На каком-то этапе развития коммунистического движения вне его оказывается Василь Федор — человек честный и умный, а активным «деятелем» движения становится Михал Шеман— дурак, подлец и потребитель. При всей нелогичности этого явления здесь есть и своя «логика»: несогласие Федора гораздо крупнее по своей масштабности «согласия» Шемана. И если такие люди, как Шеман, просто-напросто рано или поздно выбрасываются из партии, то с людьми типа Василя Федора дело обстоит гораздо сложнее. Здесь многое решает только время.
Одной из самых ярких «притч» является притча об Адаме, носящая название «Шутник и чудак». Это своего рода трагедия «чудака» и трагедия «шутника» — чья больше, сказать трудно, ибо первый из них хотя и умирает ради бессмысленной иллюзии, но нравственно побеждает; второй же должен жить теперь с сознанием, что он нечаянно, шутки ради, довел человека до самоубийства.
Но поскольку эта «притча» носит философский характер, автор не только раскрывает убийственную бесполезность всякой лжи, банальности, пристрастия к дешевым развлечениям за чужой счет и т. д., но и задумывается над тем, как все-таки у людей возникают миражи и иллюзии, и приходит к выводу, что «человек, видно, не способен уверовать в мираж сам, обязательно кто-нибудь должен подвести его к этому», хотя бы «шутки ради».
Более всего атакует Клима банальность мыслей, в чем бы это удручающее качество человека ни проявлялось и с чем бы оно ни было связало: с политической ли демагогией (Шеман), неспособностью ли к самостоятельному мышлению (Эвжена), мещанскими ли идеалами (Янка, Йожка Баняс), псевдоостроумием ли (старый Молнар в сцене с Адамом). И всякий раз писатель дает почувствовать одну естественную закономерность: где есть банальность, ищите и недостаточную психологическую достоверность, если не эгоизм или потребительство.
Своеобразная композиция романа с двумя основными сюжетными линиями, проходящими через несколько «притч», позволяет писателю ставить наиболее интересующие его вопросы в разных ракурсах и на разном материале.
Что такое жизнь Павла Молнара и его жены Янки? По существу это поиски решений все тех же самых проблем, перед которыми стоит и инженер Мартин, но несколько по-другому поставленных, ибо Павел — человек иной среды, иного образования, иного воспитания.

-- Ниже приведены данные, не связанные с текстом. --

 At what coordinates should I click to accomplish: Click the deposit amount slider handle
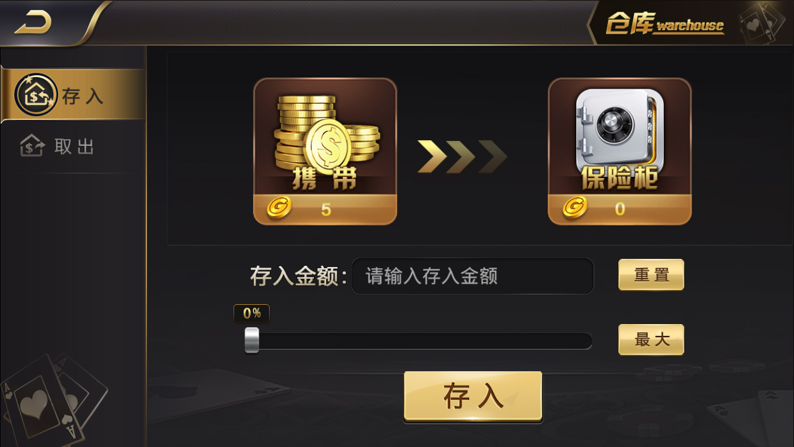click(252, 340)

По своему нравственному развитию Павел стоит на голову выше многих и более образованных героев, он способен на подлинное великодушие. Но это еще не сознательное духовное развитие, в мировоззрении Павла все еще преобладает вера. Именно поэтому ему так трудно и поэтому он не всегда уверен в своих действиях.
«Да, он был таким, как все эти люди, — верил в бога, которого не было, верил в напрасный бунт Лаборецкого, верил учителю с его утопией, верил в силу любви, которую сам выдумал, верил в счастливую жизнь в далеком городе и в то, что возможен такой мир, в котором не будет больше проблем… А когда понимал, что ошибся, падал, как камень на дно. Но потом, чтоб подняться, снова выдумывал себе какую-нибудь новую веру».